Record extracts
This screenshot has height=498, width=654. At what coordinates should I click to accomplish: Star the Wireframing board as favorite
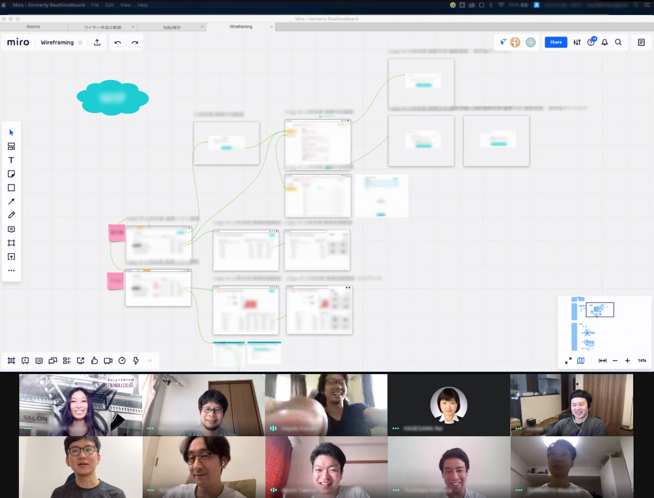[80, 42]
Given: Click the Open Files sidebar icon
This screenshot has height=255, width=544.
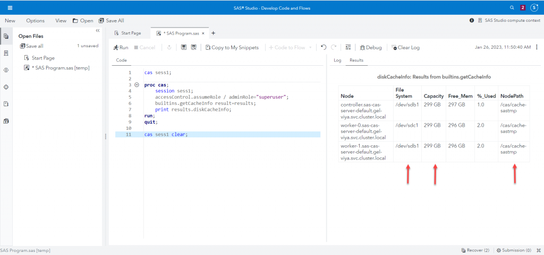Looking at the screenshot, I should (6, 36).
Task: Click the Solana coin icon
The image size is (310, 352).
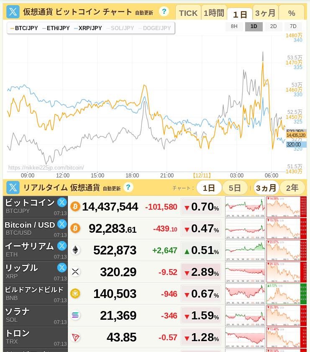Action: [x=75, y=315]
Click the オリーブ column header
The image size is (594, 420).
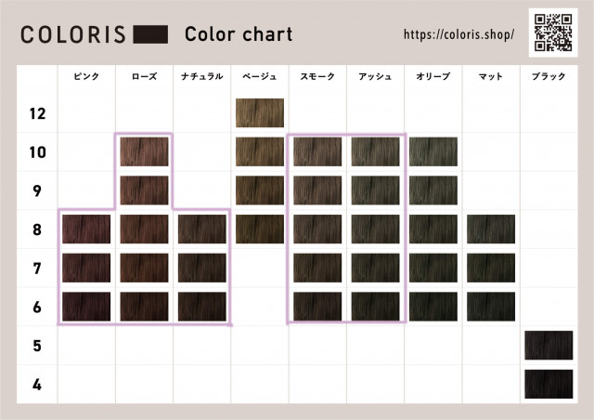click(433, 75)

Your task
Please restate word for word each line from the one containing "Task: Click the Solana coin icon" to the end of the data above, without the pictures.

Problem solution
Task: Click the Solana coin icon
The image size is (310, 352).
Action: [x=75, y=315]
Click the オリーブ column header
The image size is (594, 420).
click(433, 75)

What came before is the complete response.